Tuesday, March 1, 2011

Retro Review: Night of the Living Dead (30th Anniversay Recut)

(editor's note: if you somehow arrived here looking for Tom Savini's 1990 remake of Night of the Living Dead, please follow this link.)


Ugh. You should know things aren't going to be pretty when the first (and most accurate) description of a film is "ugh." Can one even begin a review with an "ugh"? Have I basically assured you this is less a "review" and more "evisceration"? Is that apropos of "proper" film criticism, or have I already guaranteed that the term "proper" has no place in a "blogorium"? Oh well, Retro Reviews are designed to be more, *ahem*, informal than typical reviews here. After all, these are as much about reflection as they are about assessing the film on its relative merits.
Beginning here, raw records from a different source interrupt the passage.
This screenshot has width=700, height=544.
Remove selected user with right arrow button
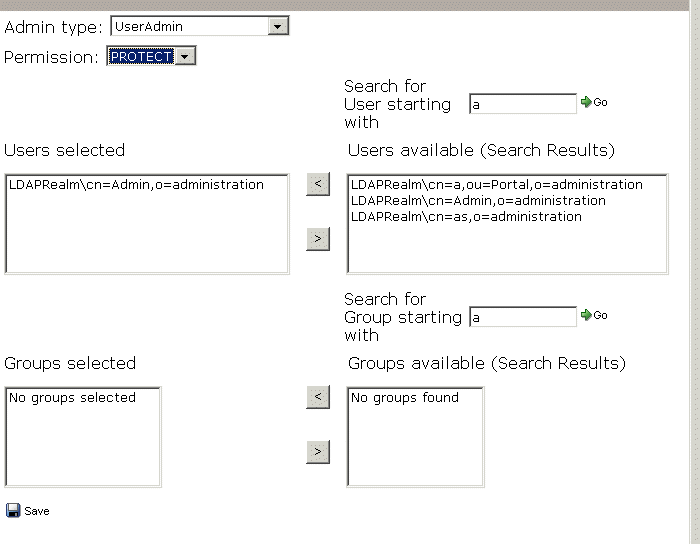click(x=317, y=238)
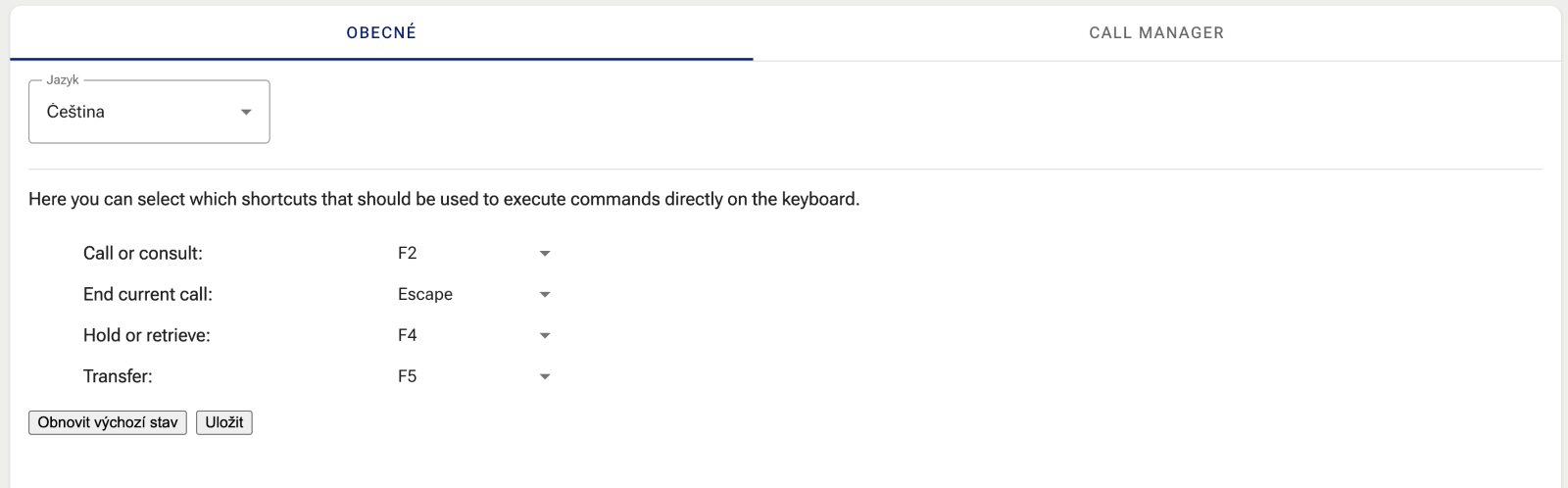This screenshot has height=488, width=1568.
Task: Click the F5 value for Transfer
Action: (x=408, y=376)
Wait, I still have to assess the 1998 John Russo recut, 100% free of Romero input and it shows of Night of the Living Dead on its own merits? By "its own merits," I hope that means I can dispense with a recap of Night of the Living Dead - if you, for some reason, haven't seen George Romero's Night of the Living Dead, then the edited "special edition" created by its writer for the film's 30th Anniversary won't mean a thing to you. Even if you have seen it, it probably won't mean a thing to you, but this review is going to focus exclusively on what Russo was attempting to do, how it impacts the original film, and why it is this version of the film (mercifully) drifted into obscurity because of how readily available copies of Night of the Living Dead are.
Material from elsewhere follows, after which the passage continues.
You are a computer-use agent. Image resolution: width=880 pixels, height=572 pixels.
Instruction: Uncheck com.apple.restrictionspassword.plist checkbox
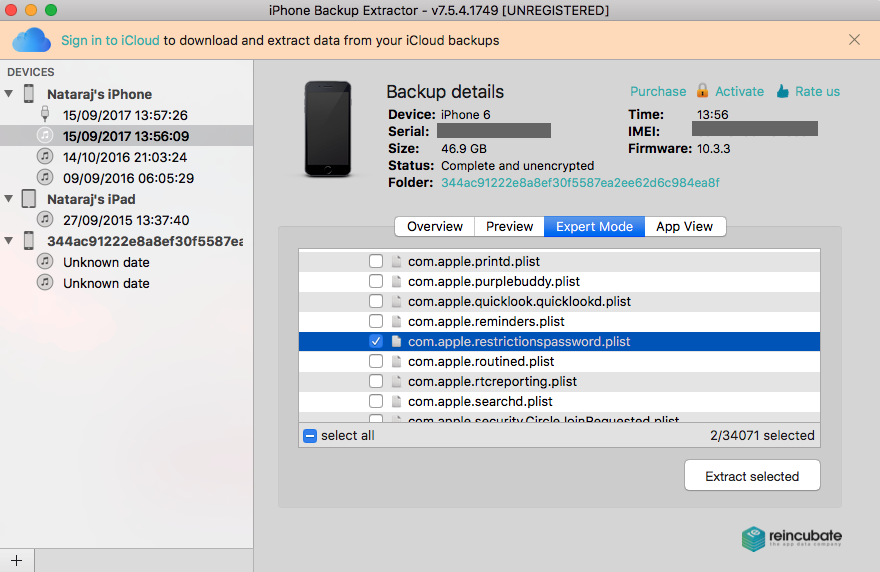376,341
The first thing you should know if you've never seen the 30th Anniversary Edition of Night of the Living Dead is that John A. Russo, the writer of the film, is perfectly aware there was no copyright on the original film. Romero is aware too, but he's content on simply continuing the story of the "dead" despite the decline in quality as he presses onward. Russo, on the other hand, had bigger plans, ones that bear the particular stench associated with "Star Wars Special Editions," released one year earlier. And this time, Russo slaps that copyright on twice, just so we're clear that this version of NOTLD isn't public domain.


Russo opts to drop 15 minutes of footage (a great compendium of what's missing here) and replace it with 15 minutes of his own, newly shot prologue, flashback, and epilogue material, none of which has any bearing on the original film's beginning, middle, or ending. Newly shot material tends to have this effect, like inserting Boba Fett into an existing (albeit previously unfinished) Jabba the Hutt sequence from A New Hope.

The Night of the Living Dead 30th Anniversary's new footage comes courtesy of Russo's decision to provide backstory for Bill Hinzman's "cemetery zombie": instead of simply being a ghoul that Johnny and Barbra mistake for a graveyard visitor, he's now an executed child murderer being buried in an unmarked grave, which allows for seven minutes of two gravediggers (Grant Cramer and Adam Knox) yammering with a Prison Guard (Scott Kerschbaumer), the family of the murdered child (George Drennen and Julie Wallace Deklavon), and the Reverend Hicks (Scott Vladimir Licina), before Hinzman's coffin is opened and he rises from the dead. Apparently, there's enough time for the gravediggers to escape before Johnny and Barbra arrive, although their truck leaving cuts immediately to their arrival.


I'm going to focus on Reverend Hicks, because Licina's character carries over into two of the other three major additions: a TV interview with Hicks where a zombie bites him on the cheek, and a "One Year Later" epilogue where the Reverend claims he didn't turn because he was "chosen by God" and that the living dead are "demons from hell" the righteous can (and will) overcome. But wait, Ben (Duane Jones) is still killed, only the nihilistic closing is replaced by Reverend Hicks providing a "happy ending."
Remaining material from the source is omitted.